[Source records]:
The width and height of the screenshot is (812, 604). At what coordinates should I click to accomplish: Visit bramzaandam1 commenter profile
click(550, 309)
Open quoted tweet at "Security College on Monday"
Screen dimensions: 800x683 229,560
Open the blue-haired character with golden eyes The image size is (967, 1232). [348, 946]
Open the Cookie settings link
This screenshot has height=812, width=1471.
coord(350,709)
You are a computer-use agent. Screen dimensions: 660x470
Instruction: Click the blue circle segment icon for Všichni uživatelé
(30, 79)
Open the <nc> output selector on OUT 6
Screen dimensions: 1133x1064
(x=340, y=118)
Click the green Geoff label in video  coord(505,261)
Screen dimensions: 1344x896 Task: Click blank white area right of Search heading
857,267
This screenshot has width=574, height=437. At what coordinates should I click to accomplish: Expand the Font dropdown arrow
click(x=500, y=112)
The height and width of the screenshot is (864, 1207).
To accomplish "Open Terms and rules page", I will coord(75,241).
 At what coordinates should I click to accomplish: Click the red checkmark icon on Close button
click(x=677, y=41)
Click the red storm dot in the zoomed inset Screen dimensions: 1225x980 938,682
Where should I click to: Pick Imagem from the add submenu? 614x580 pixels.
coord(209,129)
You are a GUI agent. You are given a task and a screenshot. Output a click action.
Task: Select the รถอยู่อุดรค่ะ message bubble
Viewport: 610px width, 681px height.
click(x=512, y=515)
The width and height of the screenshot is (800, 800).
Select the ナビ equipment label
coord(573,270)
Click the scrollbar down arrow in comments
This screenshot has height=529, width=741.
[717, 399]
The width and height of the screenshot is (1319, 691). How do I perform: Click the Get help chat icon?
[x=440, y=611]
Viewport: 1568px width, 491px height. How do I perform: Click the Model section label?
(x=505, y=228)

[Requirements]:
Rewrite the stretch from the line containing "Where should I" through the end of the listing, with "comments" changed to "replies" and everything else left as it is.

[Solution for this exercise]:
Where should I click to: Pick Imagem from the add submenu? 614x580 pixels.
coord(209,129)
You are a GUI agent. You are given a task and a screenshot. Output a click action.
Task: Select the รถอยู่อุดรค่ะ message bubble
Viewport: 610px width, 681px height.
click(x=512, y=515)
The width and height of the screenshot is (800, 800).
Select the ナビ equipment label
coord(573,270)
Click the scrollbar down arrow in replies
This screenshot has height=529, width=741.
[717, 399]
The width and height of the screenshot is (1319, 691). How do I perform: Click the Get help chat icon?
[x=440, y=611]
Viewport: 1568px width, 491px height. How do I perform: Click the Model section label?
(x=505, y=228)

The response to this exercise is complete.